En Colombia no tuvimos dictaduras militares como las del Cono Sur. Nunca fue necesario porque el disfraz democrático bajo un poder civil garantizaba toda suerte de desafueros e impunidad para esas Fuerzas Armadas de Colombia, adiestradas en la Escuela de las Américas. Pero, del mismo modo, bajo el Plan Cóndor y la DSN, con todas sus perversiones importadas desde Estados Unidos, se impartieron las mismas técnicas de terror, muerte y violencia.
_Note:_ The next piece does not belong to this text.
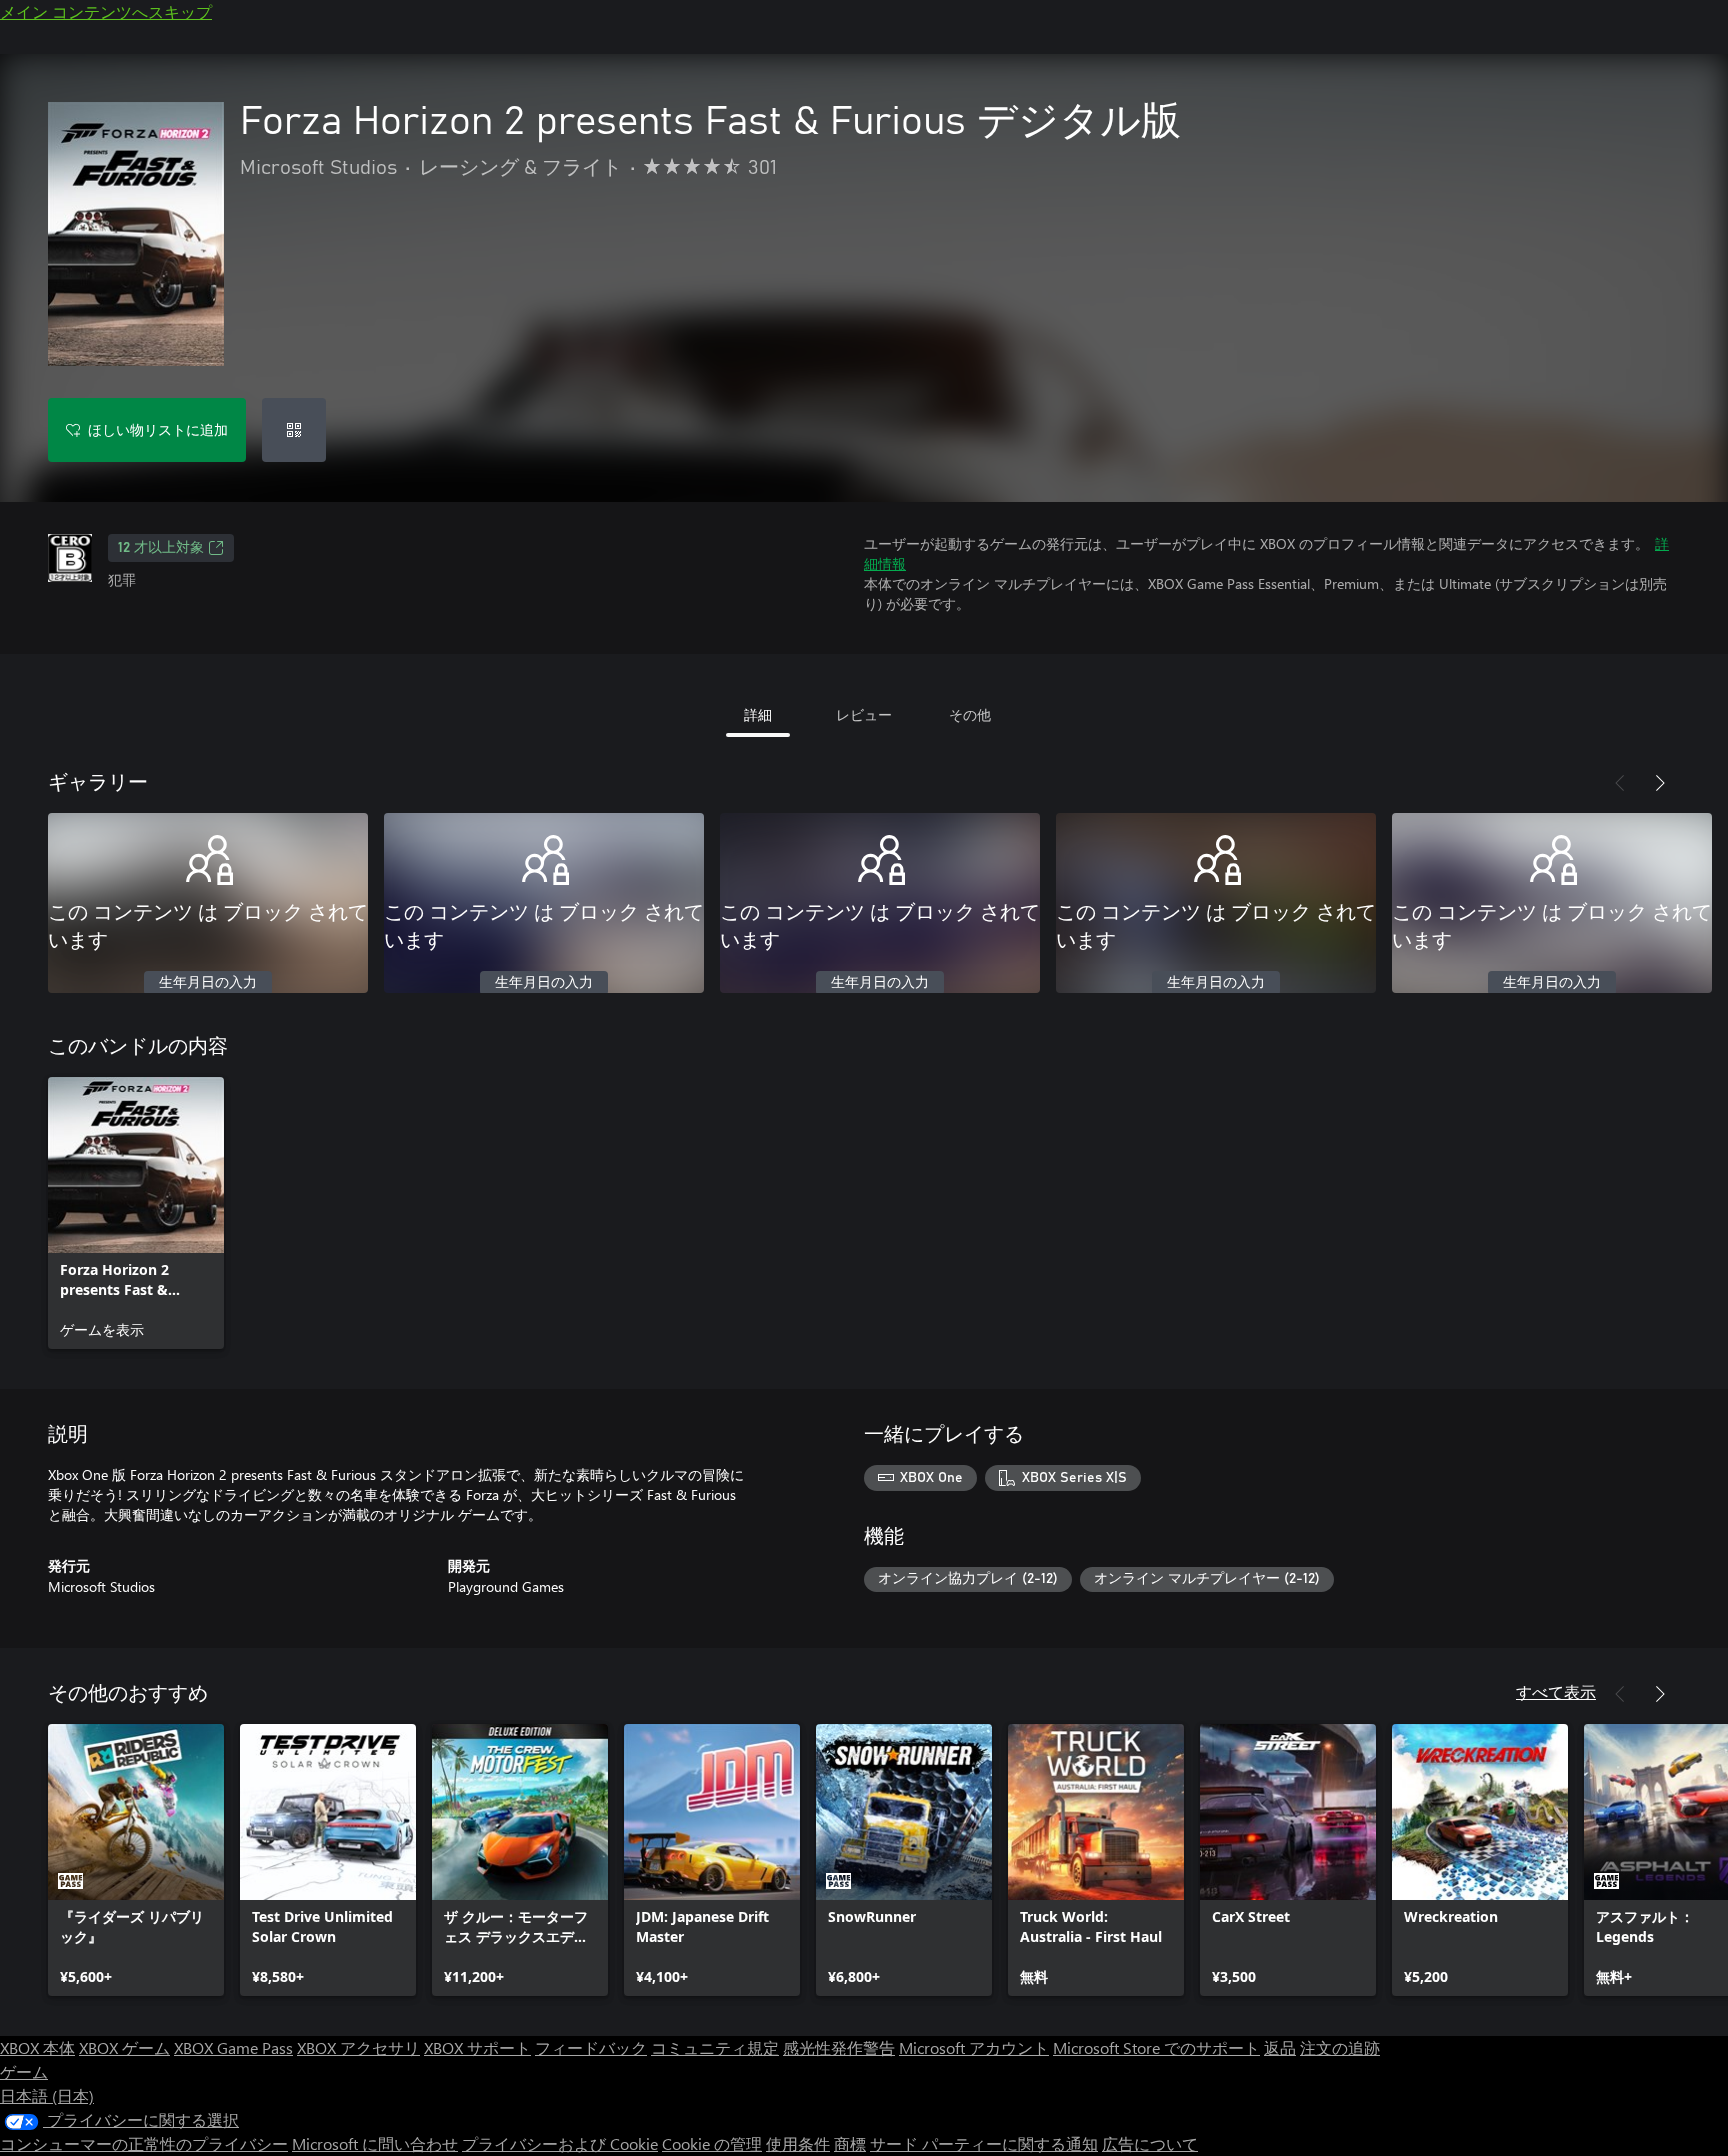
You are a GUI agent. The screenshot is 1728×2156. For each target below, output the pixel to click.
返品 (1280, 2047)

Tal como en Chile o Argentina, las mujeres fueron violadas en batallones militares por tropas completas y por animales salvajes, sus hijos fueron robados para ser, en algunos casos, adoptados por militares; decenas de civiles o de guerrilleros fueron lanzados vivos desde aviones militares; muchos hombres fueron castrados, quemados, reducidos en toda su integridad; y los sobrevivientes aún cargan las secuelas físicas y emocionales de toda esta barbarie legitimada, sin que el país haya asumido jamás, con valor y dignidad, esta tenebrosa realidad para abrazar a las víctimas y buscar castigo para los militares asesinos y sus cómplices religiosos, políticos y civiles.